Working on a life plan with a client can be difficult. Sometimes you’ll be lucky and they have a clear understanding of what they want their lives to be like. But more often than not, when you ask them what a great lifestyle looks like, they will really struggle to answer. But why is this? And what can we do to help? Let me explain.
The fear of judgement
Why do clients find it so hard to think about what they want?
You’d think it would be easy, wouldn’t you? It’s not like your client hasn’t had time to think about what they want out of life – some of them have had 50 years to think about it!

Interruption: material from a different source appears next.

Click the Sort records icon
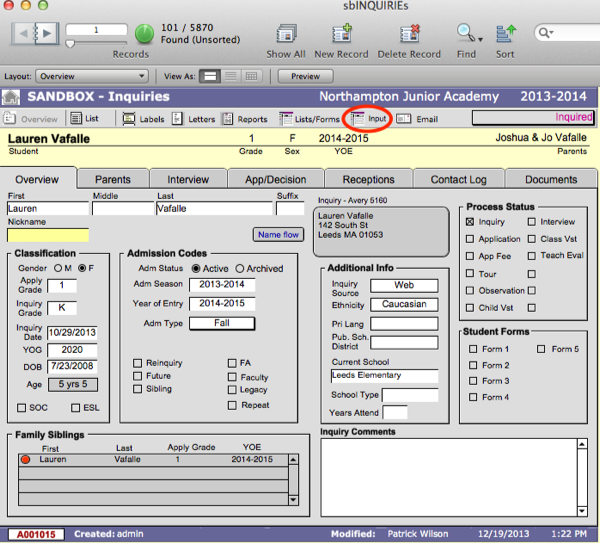The width and height of the screenshot is (600, 543). click(x=505, y=35)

But we’re often a bit scared to talk about what we want. Why? For many people, it’s the fear of being judged – even laughed at. Maybe you want to pack in your job and move to Spain – how will people react to that? Will everyone think it’s a bit wacky? Or too extravagant?
That fear of judgement is often the thing that stops people from talking about what they want from life. And if you’ve never really articulated these things with anyone, it can be hard to suddenly start doing it in front of someone you’ve just met.
Are my needs too dull?
Some clients can be put off by the words ‘life’ and ‘lifestyle’. They might assume you’re expecting them to come up with a list of really grand, exciting things. The reality is, for the vast majority of people, what we really want out of life is to know that:
- Everything will be okay.
- We have ‘enough’.
- Our family and children are safe.
- We don’t have to stress or worry about money.

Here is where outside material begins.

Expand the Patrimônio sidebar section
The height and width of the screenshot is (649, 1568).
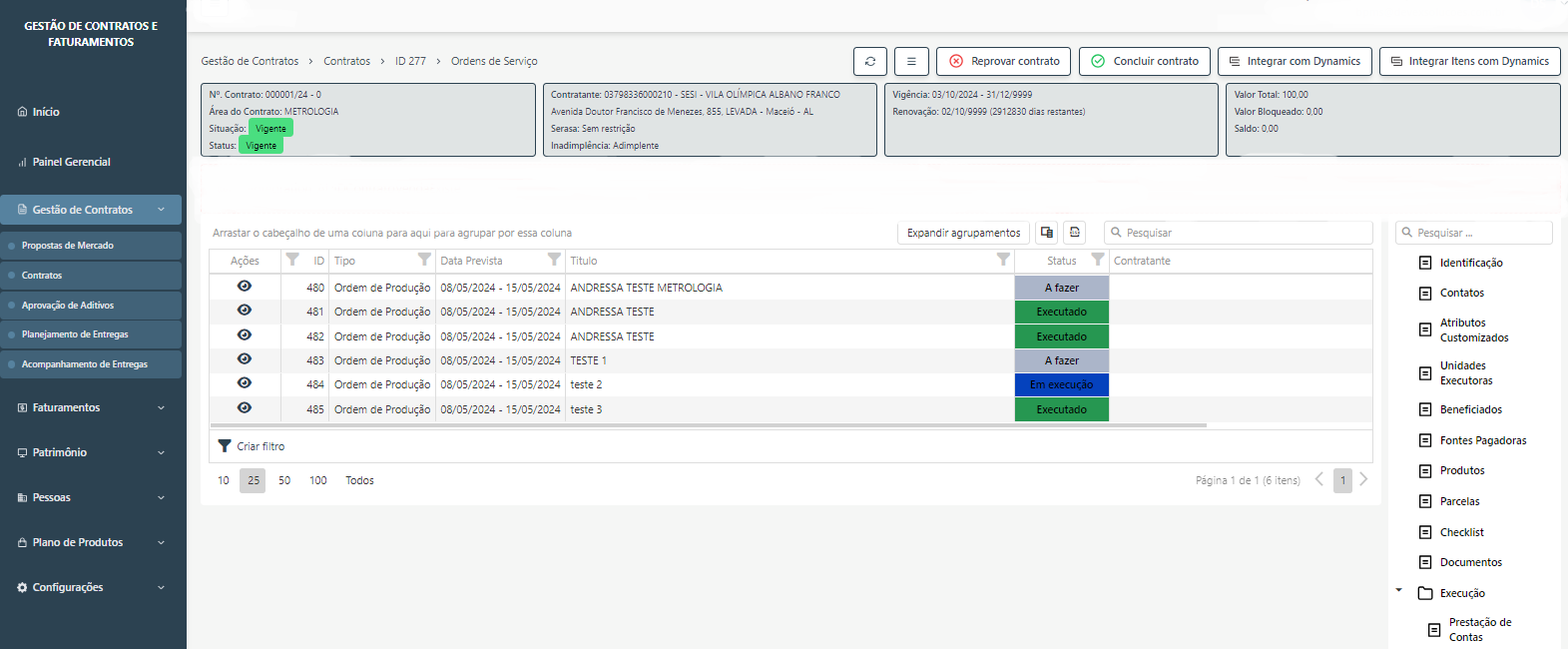click(91, 452)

Yes, there may be a few other things on the list, but that’s the crux of it – that’s what most of us want out of life.
But maybe your client thinks that all sounds a bit dull – surely they are supposed to be coming up with something a bit more exciting?

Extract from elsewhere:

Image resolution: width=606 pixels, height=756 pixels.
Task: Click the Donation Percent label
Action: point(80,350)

So, on the one hand they worry that they’ll be judged for mentioning anything that might be perceived as wacky or extravagant, but they may also worry that their needs are too simple and boring.
How do we tease things out?
If you can’t get them to open up about the things they want in their lives, try asking them what they don’t want.
Many people find it much easier to articulate what they don’t want. A classic example is when my wife and I are trying to choose a film.
This is often how the conversation goes:
Me: “let’s watch a film on Netflix – what do you fancy watching?”
My wife: “Oh, anything.”
Me: “Excellent, I’ve found a great one. Horror film?”
My wife: “Oh no – not a horror.”
Me: “How about this comedy, it looks brilliant!”
My wife: “Hmmm, it doesn’t really feel like a comedy sort of night.”
The point is, it’s often easier to say what you don’t want than what you do.
So what don’t you want?
With this in mind, ask your client what they don’t want in their lives. You might suddenly find that they turn around and say:
“I’m sick of worrying about money…”
Brilliant! That’s the first thing that should go on the board. The client then looks at the board and realises how easy that was – he just said it and you wrote it on the board. So they say:
“I’d also quite like some holidays! And I’d love to spend a bit more time with the grandchildren…”
All of a sudden, by asking what they don’t want, you’ve opened the floodgates. It’s almost like it gives them permission to then say the things that they do want.
It’s a great technique to use if you’re struggling to get the conversation going – or the ideas coming. Just having something on the board helps to start the ball rolling.